**PROBLEM STATEMENT:**
Check every line of the entries below for "will", and copy the lines that have it.
------ ENTRIES SHOWN
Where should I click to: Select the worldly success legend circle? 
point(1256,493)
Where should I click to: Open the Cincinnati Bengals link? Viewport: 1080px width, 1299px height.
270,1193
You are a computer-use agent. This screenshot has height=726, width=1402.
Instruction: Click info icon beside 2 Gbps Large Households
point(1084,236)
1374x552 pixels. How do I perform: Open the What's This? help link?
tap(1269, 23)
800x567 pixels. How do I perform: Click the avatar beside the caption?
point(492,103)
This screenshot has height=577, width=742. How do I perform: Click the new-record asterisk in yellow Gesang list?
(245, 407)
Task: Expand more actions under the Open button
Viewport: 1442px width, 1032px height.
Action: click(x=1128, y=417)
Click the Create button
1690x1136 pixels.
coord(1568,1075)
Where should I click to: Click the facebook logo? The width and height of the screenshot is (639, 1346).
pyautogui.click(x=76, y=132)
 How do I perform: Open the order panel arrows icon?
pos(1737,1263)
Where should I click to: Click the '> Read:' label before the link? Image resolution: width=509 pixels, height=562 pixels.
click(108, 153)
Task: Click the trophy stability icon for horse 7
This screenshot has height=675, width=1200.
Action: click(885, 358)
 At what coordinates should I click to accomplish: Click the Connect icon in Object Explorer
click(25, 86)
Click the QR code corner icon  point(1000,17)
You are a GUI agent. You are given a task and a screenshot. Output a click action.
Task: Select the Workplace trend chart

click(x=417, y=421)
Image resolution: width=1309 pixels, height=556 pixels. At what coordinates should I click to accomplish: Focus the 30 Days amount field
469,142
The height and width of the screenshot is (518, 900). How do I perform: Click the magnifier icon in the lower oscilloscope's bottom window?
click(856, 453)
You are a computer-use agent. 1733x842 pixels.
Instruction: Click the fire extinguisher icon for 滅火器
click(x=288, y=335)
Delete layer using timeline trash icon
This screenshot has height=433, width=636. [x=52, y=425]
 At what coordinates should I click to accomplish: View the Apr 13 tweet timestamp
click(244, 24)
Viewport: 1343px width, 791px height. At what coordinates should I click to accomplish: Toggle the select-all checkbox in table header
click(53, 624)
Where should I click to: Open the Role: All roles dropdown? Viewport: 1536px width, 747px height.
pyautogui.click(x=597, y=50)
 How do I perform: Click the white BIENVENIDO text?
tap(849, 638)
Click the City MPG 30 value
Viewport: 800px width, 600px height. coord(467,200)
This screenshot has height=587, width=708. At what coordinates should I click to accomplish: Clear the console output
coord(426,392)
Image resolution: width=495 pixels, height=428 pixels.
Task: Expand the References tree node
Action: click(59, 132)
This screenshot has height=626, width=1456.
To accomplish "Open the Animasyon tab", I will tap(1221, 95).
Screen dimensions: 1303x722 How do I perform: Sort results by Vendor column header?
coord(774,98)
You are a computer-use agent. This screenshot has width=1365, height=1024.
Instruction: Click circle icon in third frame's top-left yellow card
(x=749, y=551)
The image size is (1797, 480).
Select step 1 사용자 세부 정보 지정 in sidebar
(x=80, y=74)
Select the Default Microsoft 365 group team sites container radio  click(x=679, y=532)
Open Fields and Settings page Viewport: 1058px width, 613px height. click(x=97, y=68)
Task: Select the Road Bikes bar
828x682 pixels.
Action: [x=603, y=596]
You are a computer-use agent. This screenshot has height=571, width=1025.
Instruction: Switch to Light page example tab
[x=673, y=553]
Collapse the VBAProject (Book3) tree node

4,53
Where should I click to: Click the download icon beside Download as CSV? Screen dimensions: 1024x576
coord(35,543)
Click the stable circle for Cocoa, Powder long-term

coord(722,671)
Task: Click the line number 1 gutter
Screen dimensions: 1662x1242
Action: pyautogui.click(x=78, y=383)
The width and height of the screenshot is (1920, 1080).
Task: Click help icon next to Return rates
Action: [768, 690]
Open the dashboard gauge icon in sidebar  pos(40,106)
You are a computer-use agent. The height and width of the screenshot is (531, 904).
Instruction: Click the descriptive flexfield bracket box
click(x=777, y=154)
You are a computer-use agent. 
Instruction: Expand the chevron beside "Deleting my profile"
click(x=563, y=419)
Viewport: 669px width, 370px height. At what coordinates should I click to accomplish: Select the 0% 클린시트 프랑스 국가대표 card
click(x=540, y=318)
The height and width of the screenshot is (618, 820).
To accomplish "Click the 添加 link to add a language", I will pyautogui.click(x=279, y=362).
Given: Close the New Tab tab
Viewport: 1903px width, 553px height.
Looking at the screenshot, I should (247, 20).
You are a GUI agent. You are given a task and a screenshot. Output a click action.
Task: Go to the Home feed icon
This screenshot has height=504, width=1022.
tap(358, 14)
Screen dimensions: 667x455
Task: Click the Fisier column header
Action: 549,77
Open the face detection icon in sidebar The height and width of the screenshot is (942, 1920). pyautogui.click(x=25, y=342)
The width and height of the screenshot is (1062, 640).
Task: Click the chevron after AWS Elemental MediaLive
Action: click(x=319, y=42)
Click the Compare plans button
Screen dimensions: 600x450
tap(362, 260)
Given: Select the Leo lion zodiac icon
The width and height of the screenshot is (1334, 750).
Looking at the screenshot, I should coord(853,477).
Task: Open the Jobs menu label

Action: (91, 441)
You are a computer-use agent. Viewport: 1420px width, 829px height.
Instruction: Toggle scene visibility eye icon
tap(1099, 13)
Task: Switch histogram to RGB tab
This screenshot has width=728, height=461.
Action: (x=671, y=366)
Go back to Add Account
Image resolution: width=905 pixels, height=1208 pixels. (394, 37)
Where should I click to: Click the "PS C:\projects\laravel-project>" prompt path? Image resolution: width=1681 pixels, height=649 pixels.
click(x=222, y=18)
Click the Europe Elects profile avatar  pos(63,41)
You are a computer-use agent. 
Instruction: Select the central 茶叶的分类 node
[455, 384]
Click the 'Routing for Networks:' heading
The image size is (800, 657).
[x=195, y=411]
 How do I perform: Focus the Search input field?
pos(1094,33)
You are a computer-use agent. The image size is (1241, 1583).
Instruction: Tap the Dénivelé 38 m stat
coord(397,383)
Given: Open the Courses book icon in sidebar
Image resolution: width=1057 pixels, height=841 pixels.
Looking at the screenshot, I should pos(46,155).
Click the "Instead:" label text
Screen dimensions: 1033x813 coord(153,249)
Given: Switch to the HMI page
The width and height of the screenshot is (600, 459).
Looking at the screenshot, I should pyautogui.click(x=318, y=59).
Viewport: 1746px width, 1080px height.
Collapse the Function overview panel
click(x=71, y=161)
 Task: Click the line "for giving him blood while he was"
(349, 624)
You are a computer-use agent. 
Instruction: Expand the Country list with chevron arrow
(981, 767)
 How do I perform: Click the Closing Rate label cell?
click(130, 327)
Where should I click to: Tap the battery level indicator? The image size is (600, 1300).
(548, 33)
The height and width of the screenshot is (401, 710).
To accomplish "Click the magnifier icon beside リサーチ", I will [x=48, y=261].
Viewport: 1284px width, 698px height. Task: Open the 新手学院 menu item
------------
**RESPONSE:**
To accomplish "Open the Animasyon tab", I will tap(1221, 95).
To accomplish "Click the 添加 link to add a language", I will pyautogui.click(x=279, y=362).
To accomplish "Click the magnifier icon beside リサーチ", I will [x=48, y=261].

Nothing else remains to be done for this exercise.